Welcome!

Welcome to our Eng 100 Blog “Conversations Beyond the Classroom”! The title of this blog refers to the community of active readers & collaborative learners we are creating by sharing our academic writing for Eng 100 with each other + a larger group of students, instructors, academics, and just about anybody who chooses to follow our blog! When you write and post your reader responses here (and, later, as you write your essays for the course), I encourage you to use this audience to conceptualize who you are writing for and, most important, how to communicate your ideas so that this group of academic readers and writers can easily follow your line of thinking. Think about it this way: What do you need to explain and articulate in order for the other bloggers to understand your response to the essays we’ve read in class? What does your audience need to know about those essays and the authors who wrote them? And how can you show your readers, in writing, which ideas you add to these “conversations” that take place in the texts we study?

As students of Eng 100, you will use this blog to begin conversations with other academic writers on campus (students and instructors alike). We become active readers of each other’s writing when we comment on posts here. And, best of all, we are using this space to share ideas! We encourage you to use this blog to further think through the topics and writing strategies you will be introduced to this quarter. As always, be sure to give credit to those people whose ideas you borrow for your own thinking and writing (you should do this in the blog by commenting on their post, but you will also be required to cite what you borrow from your peers/instructors if and when it winds up in your essays. More details on that later…).

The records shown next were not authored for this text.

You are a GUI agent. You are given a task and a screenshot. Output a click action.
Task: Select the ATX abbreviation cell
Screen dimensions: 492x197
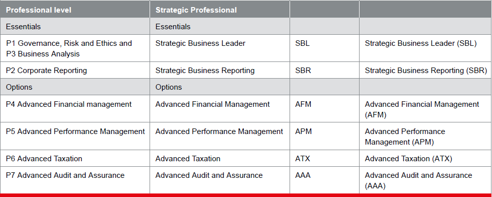coord(324,158)
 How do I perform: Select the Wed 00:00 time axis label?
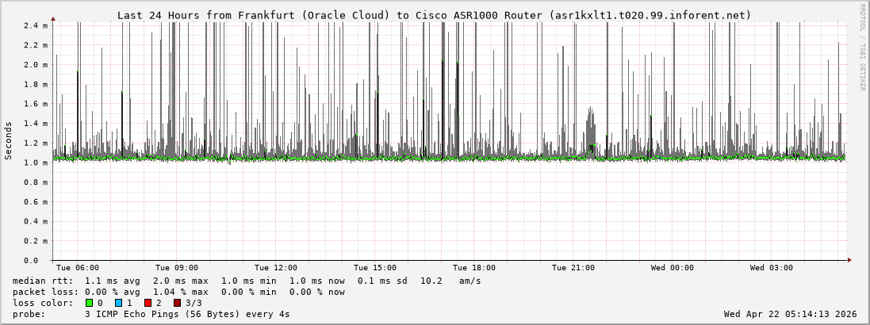(673, 268)
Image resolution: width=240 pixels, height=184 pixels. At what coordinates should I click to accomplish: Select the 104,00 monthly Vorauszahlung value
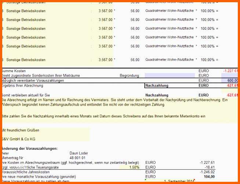[209, 177]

Finally, keep in mind that writing to and for this audience is a good way to prepare for the panel of readers (faculty at WCC) who will be reading and assessing your writing portfolio at the end of the quarter. We hope that as a large group of active readers, we can better prepare each other for this experience. But, in the meantime, let’s have fun with it! I am really excited see how far we can take this together!

--Mary Hammerbeck, Instructor of Eng 100



Wednesday, October 13, 2010

Michael Wesh Response

A video was made by Michael Wesh and his students presenting how this new age is set up with the way we run our everyday lives and how technology is corresponding with it. The video shows and tells how little percent of people complete their assignments or read their expensive purchased text books. One example is when a student holds up a sign that says 49% of the assignments given to her are completed and only and only 26% are relevant to life. One of the main messages that go along with this is how students are hardly ever using books and olden day recourses because of how new technology has advanced and has much more to offer. A sign is held up saying that she will read a total of eight books this year, two thousand three hundred web pages and one thousand two hundred and eighty one facebook profiles. Numerous signs are held up given the same information on how the students will be using more expensive electronics such as television, computers, cell phones and music devices to either complete their assignments or use them in their own spare time. One message is presented on how the laptop that was purchased is more money than some people make in a year in other areas around the world. Other messages are included that portray the way that culture is now moving so fast that every job or technology invented today will no longer exist. And how will this be affecting the economy or world situations surrounding us? More signs are held up saying “I did not create the problems but they are my problems”, problems meaning war or ethnic conflict or hunger problems and all of the above. Aside the fact, another issue is brought up that may tell how irrelevant our learning curriculum might be, maybe because of how much we use technology. Students are being distracted in class because of social networks or pictures and videos that are issued through phones and computers. Could this new aged technology really be helping the world?
After seeing this video I thought how true every issue brought up is, and I think that technology truly is being misused. I think that electronics are being a distraction in class and prevent students from completing their assignments and learning; however, I don’t think technology is to blame for a decrease in learning ability. All students have the capability to learn and I do think that technology has a great source of valuable information that is quick and easy to use making it so that students can learn a lot faster than they were able to years ago with tools such as books that may be a much more slow way of learning. The fact that learners are not using computers in a way that would be helpful is a problem. Technology’s cost may be to blame for impoverished communities and countries. When the sign in the movie was held up saying that the laptop that the kid was using cost more than some people make in a year is when I thought about how much money is being spent on technology that could be spent on important issues such as world hunger and war. These problems around the world are problems that we did not cause or start but our generation is going to have to pay off all the mistakes of the previous generation. If technology was to be used differently and had less of a valued price on it, then there may be a chance for it to be helping the world.